Movimento Operário

Greve dos Garis do RJ

Prefeitura arrisca vidas contra a greve dos garis

17 Mar 2015   |   comentários

Aprofunda a política de ataque ao direito de greve do prefeito Eduardo Paes (PMDB) e da Comlurb e arriscam vidas de pessoas contratadas sem treinamento, segurança e EPIS (Equipamento de Proteção Individual).

A greve dos garis do Rio de Janeiro chega no quinto dia e se aprofunda a política de ataque ao direito de greve do prefeito Eduardo Paes (PMDB) e da Comlurb e arriscam vidas de pessoas contratadas sem treinamento, segurança e EPIS (Equipamento de Proteção Individual).

O laboratório de ataques é parte da preparação para o ano de 2016, ano em que concentra as Olimpíadas, eleições para prefeito e vereadores e o mês do dissídio da categoria cairá novamente no período do carnaval.

São vários os registros nas redes sociais em que mostram que o plano de contigência é uma verdadeira demonstração de que para os governos e patrões não tem economia de dinheiro para atacar o direito de greve contratando pessoas para trabalhar nas coletas e varredura no lugar dos garis grevistas,ao mesmo tempo que provoca a categoria com a proposta inicial de 3%.
Paes fez um discurso reacionário para dividir os trabalhadores dizendo que poderia colocar uma barraquinha no Comperj e conseguiria contratar 18 mil operários da construção civil demitidos para substituir os garis, justificando que vivemos em um período econômico difícil com tendência a demissões. Mas sabemos que estes ajustes são aplicados pelo governo Dilma e os governos estaduais para descarregar a crise dos capitalistas nas costas dos trabalhadores.

A Comlurb está contratando homens e mulheres, e menores de idade, pelo valor de 100 reais por dia trabalhado, sem nenhuma proteção. Além de ser um ataque ao direito de greve é um desrespeito e humilhação com os garis que precisam passar por treinamentos e são obrigados a ter medidas de segurança no trabalho, ainda que até mesmo os garis sofrem constantemente com a insalubridade e falta de equipamentos. Também é uma grande irresponsabilidade e descaso com a vida dos que são contratados, pois não recebem botas protetoras para a coleta, luvas, correndo o risco de cortes, contaminação e acidentes graves nas coletas e varreduras.
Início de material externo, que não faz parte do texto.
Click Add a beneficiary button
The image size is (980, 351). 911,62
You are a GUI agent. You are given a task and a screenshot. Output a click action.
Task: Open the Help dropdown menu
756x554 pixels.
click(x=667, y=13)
Alguns assessores de deputados, como do deputado federal Pedro Paulo (PMDB) e políticos do governo Paes estão indo nas gerências coagir os garis para que trabalhem, fazendo um verdadeiro terrorismo. Alguns gerentes estão levando garis da poda para trabalhar em caminhões de coleta em outras gerências.
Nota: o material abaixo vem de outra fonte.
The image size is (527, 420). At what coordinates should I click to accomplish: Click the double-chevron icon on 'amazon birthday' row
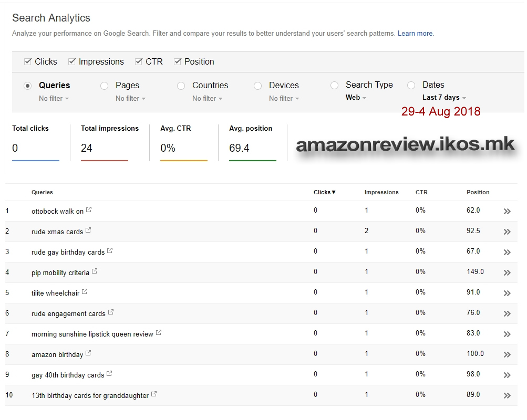point(507,354)
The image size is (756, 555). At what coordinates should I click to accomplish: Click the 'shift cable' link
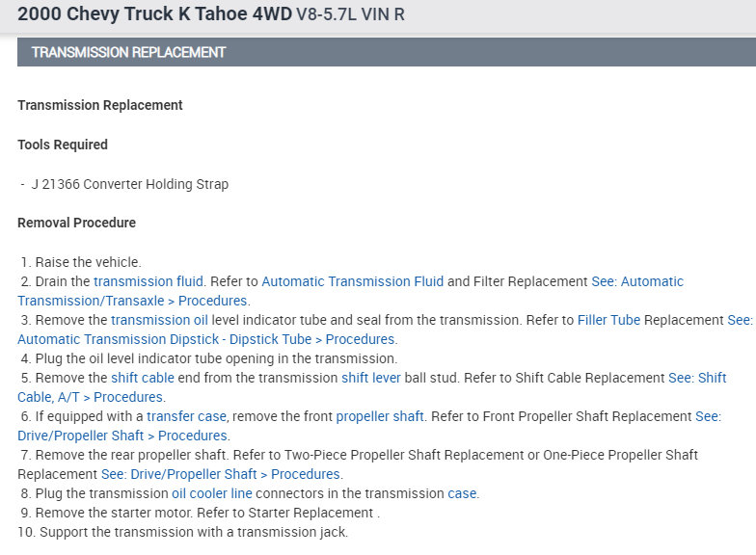click(x=143, y=378)
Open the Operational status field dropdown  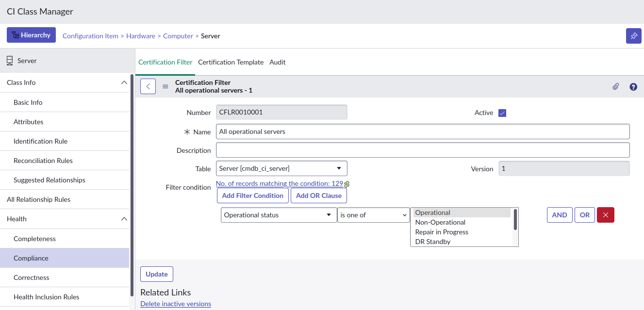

Além disso, a Comlurb utiliza da repressão e coerção para atacar o direito de greve colocando a PM e a Guarda Municipal para fazer a escolta dos que estão trabalhando sob pressão e os contratados, mostrando que a verdadeira ilegalidade está em como a Comlurb e prefeitura passam por cima da vida e dos direitos dos garis e trabalhadores.

Amanhã (18/03) às 14h30 ocorrerá nova audiência de conciliação no Tribunal Regional de Trabalho (TRT).

Pelo direito de greve dos garis!
Abaixo o plano de contigência e repressão do governo Eduardo Paes e da Comlurb!